Komposisi atau kandungan unsur merupakan salah satu faktor yang dapat mempengaruhi sifat mampu mesin suatu bahan logam. Dengan demikian sifat mampu mesin suatu bahan logam dapat diperbaiki dengan merubah atau menambah unsur-sunsur tertentu. unsur-unsur seperti sulfur, fosfor, timah hitam dan tellurium merupakan unsur yang dapat memperbaiki mampu mesin bahan logam. Namun unsur-unsur ini hanya dapat ditambahkan dalam jumlah yang sangat terbatas. Hal ini disebabkan unsur-unsur tersebut dapat berpengaruh negatif terhadap sifat-sifat logam yang lainnya, seperti sifat mekanik, sifat mampu bentuk.

Sifat mampu mesin pada umumnya diukur dari umur pahat yang digunakan. Pengukuran lainnya didasarkan pada proses pemotongan yang digunakan yaitu gaya yang digunakan untuk memotong.
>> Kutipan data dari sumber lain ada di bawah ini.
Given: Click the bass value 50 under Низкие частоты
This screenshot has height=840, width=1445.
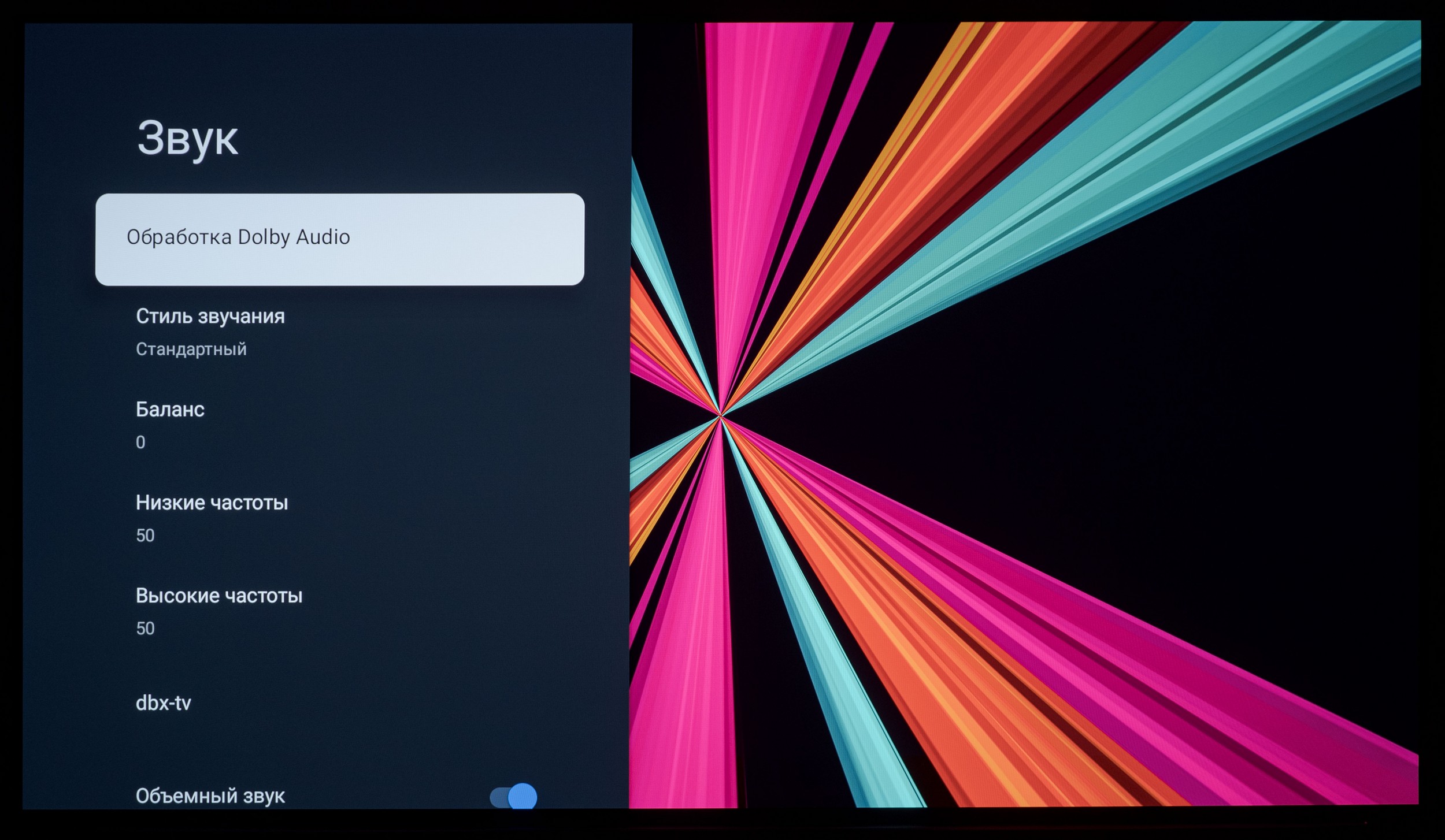Looking at the screenshot, I should [145, 536].
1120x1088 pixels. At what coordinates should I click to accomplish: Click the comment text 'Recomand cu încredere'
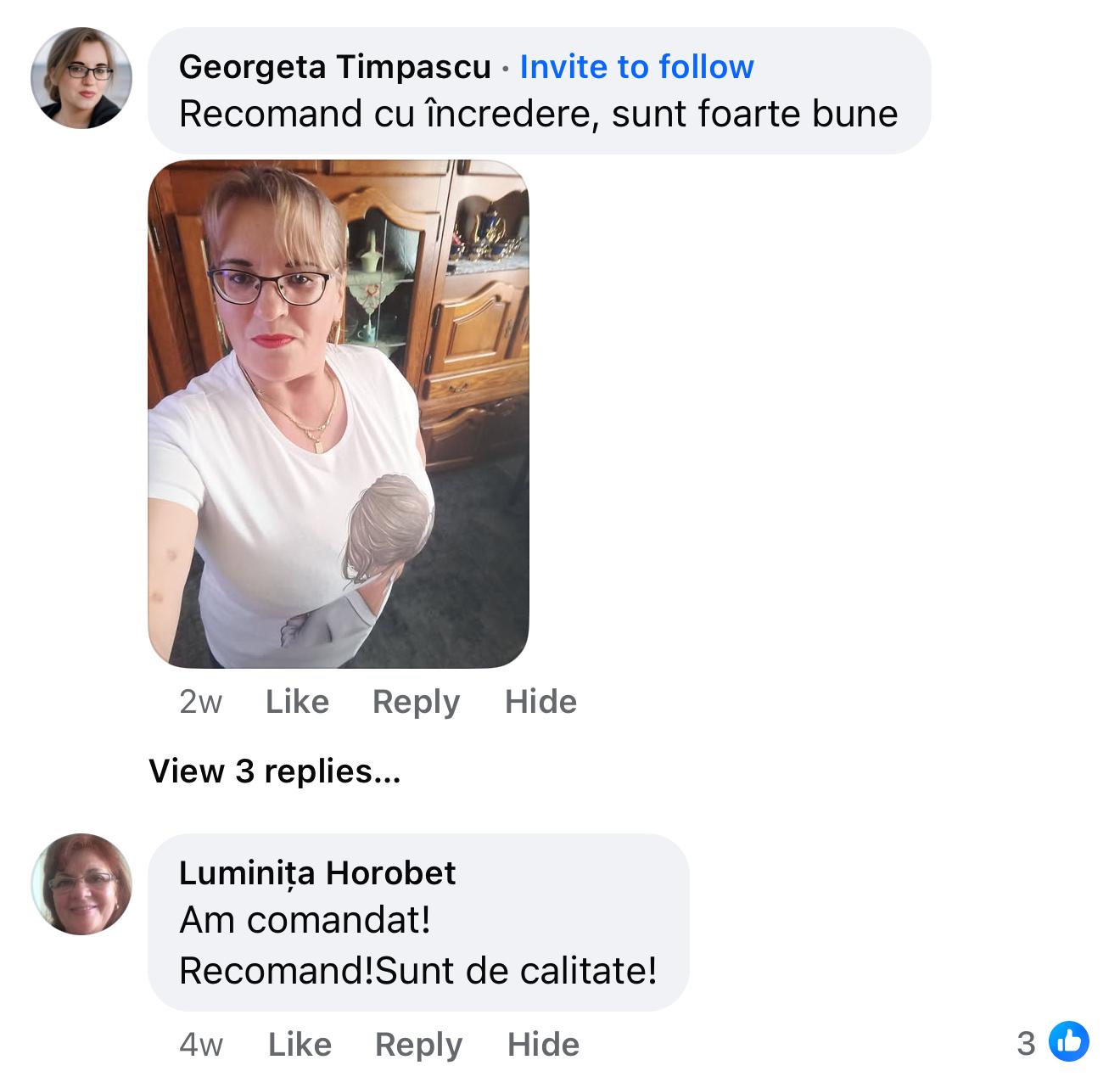389,114
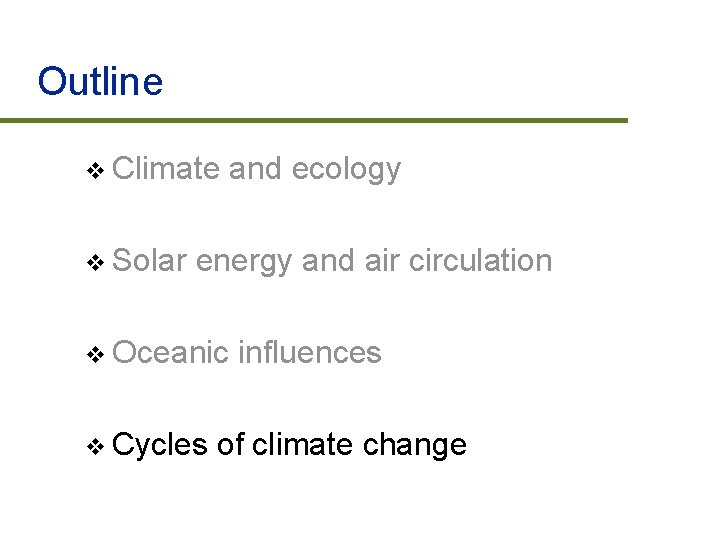Image resolution: width=720 pixels, height=540 pixels.
Task: Click first 'and' in Climate and ecology
Action: point(255,168)
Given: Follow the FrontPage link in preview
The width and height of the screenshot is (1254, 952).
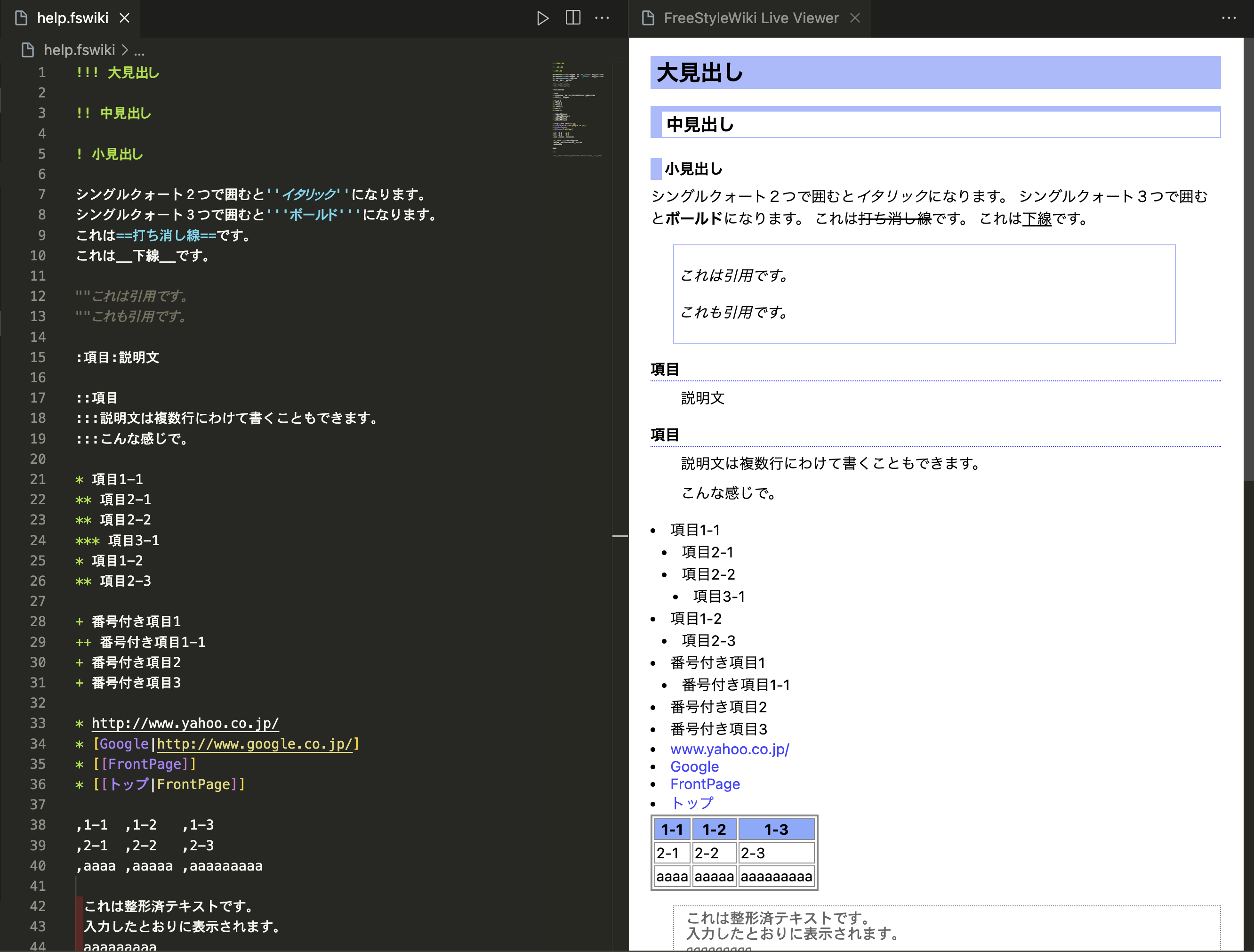Looking at the screenshot, I should (705, 784).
Adapun beberapa pengujian yang menggunakan kondisi operasi yang standar adalah sebagai berikut:

  1. Pergunakan pahat tertentu untuk pembubutan dengan kedalaman dan kecepatan pemotongan tertentu. Kecepatan pemotongan yang menghasilkan umur pahat 60 menit adalah ukuran dari sifat mampu mesin.
  2. Umur pahat dari pahat potong diukur dengan mempergunakan metoda radiokatif. Laju keausan yang kecil menunjukkan sifat mampu mesin yang baik.
  3. Gaya pemotongan diukur dengan mempergunakan dinamometer. Pemotongan bahan yang menghasilkan kecepatan putar yang paling tinggi tanpa mengakibatkan gaya yang berlebihan pada dinamometr, menunjukkan sifat mampu mesin yang terbaik.
  4. Ukuran mampu mesin ditentukan oleh umur pemakaian pahat. Indikasi bahwa umur pahat tersebut sudah dicapai adalah ketika kualitas permukaan yang dipotong kurang baik.